Only you know this here, as you haven't told us enough to judge otherwise.
He knows nothing about autism and gets hurt by lots of things that do not need to hurt him, You do the same. You need to learn that NT people REALLY can say things they do not actually mean "in general".
I am NT. The other day I had the beginnings of a row with my autistic friend whom I adore, and always will and believe to be the most amazing human on this planet. However, as well as being my hero, he is also a VERY frustrating and incredibly annoying twat - but only sometimes. He makes me say s**t I don't mean!!
The other day he was winding me up and I was over sensitive. The poor bastard was in a really bad mood as he was really really tired from work. I was suggesting we do all all sorts of brilliant stuff - things I had organised and done for him at my own great expense and effort.

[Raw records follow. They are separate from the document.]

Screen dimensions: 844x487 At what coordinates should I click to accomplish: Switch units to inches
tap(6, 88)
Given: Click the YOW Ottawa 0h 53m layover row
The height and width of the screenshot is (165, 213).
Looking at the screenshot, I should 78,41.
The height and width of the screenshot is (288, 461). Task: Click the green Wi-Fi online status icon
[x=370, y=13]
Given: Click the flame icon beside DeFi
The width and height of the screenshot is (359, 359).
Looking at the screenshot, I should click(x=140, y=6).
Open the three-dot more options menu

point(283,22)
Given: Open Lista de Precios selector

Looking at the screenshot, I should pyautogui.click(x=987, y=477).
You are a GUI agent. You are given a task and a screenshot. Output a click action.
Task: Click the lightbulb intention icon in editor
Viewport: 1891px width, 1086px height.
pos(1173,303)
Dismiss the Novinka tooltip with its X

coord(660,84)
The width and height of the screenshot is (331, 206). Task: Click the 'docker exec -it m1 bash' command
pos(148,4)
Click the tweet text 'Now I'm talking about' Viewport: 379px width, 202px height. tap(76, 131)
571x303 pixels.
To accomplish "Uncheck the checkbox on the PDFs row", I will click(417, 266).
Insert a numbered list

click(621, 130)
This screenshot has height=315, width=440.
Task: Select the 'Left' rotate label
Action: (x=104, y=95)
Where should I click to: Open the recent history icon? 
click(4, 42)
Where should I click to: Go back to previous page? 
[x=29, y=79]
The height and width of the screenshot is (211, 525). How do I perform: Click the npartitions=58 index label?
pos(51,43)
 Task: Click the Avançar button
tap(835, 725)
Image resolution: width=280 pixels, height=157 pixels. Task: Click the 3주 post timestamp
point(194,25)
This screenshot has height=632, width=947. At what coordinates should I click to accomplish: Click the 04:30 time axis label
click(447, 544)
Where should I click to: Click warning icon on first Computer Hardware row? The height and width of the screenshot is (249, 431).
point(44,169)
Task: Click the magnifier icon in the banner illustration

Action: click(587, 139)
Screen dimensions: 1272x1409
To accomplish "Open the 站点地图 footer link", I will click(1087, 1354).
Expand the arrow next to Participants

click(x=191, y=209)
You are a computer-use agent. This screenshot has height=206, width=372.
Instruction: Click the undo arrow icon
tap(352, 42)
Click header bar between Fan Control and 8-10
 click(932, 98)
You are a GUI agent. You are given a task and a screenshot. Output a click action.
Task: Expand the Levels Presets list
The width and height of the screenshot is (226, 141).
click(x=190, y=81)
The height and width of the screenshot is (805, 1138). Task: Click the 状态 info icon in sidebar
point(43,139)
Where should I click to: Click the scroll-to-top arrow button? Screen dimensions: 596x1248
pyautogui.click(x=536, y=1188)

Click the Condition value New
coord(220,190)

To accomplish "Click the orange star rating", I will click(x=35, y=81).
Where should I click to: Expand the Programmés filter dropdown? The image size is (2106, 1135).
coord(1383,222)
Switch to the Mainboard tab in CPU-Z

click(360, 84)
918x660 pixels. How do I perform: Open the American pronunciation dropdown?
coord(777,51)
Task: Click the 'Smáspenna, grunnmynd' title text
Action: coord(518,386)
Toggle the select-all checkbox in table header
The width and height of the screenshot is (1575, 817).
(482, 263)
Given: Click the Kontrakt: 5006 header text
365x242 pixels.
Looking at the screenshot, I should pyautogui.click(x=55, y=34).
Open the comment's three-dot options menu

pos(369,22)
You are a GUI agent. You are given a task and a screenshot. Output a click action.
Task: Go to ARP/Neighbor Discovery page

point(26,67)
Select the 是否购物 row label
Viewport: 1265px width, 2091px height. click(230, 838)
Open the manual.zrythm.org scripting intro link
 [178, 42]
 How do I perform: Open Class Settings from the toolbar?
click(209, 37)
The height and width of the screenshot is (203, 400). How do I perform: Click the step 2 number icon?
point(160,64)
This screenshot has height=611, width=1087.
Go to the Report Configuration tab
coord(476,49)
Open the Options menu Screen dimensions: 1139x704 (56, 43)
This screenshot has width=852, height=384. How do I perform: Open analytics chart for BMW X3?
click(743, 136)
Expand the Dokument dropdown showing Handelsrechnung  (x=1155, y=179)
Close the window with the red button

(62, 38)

I wanted and needed enthusiasm back for my effort, and all I was getting was crap, negative responses back.
I missed his mood, I didn't realise he couldn't hear me at that moment in time. Life was mean to us both.
I am a kind, caring, calm, patient and honest person yet I exploded in anger, it was unusual as I am often chilled, yet exploded and said "f**k why do you ALWAYS have to be such a bloody negative moaning bastard"
I am a happy person yet I can still get angry and say s**t.
It just came out. He is NO such thing. He is an angel to me, normally. He only heard the word ALWAYS and it hurt him cos he thought I meant it as a massive general truth, I was shouting it (I very very rarely shout but I lost it, I don't know why, he was just so negative and I was so disappointed with him).
But I honestly didn't mean it and when I told him this with the deepest deepest sincerity, he believed me. Cos we have those tools, and references and history. Most of all we have immutable trust. That trust is the result of a lot of effort but it is worth the world to me.
The best advice here I think, is whoever said that you need to learn about autism and NTs (both) AWAY from the context of an argument.
There are only two of you in the relationship, so you are both differently thinking, its not just you that need to explain yourself. If he shows real regret at the angry responses you have a starting point to learn to trust again.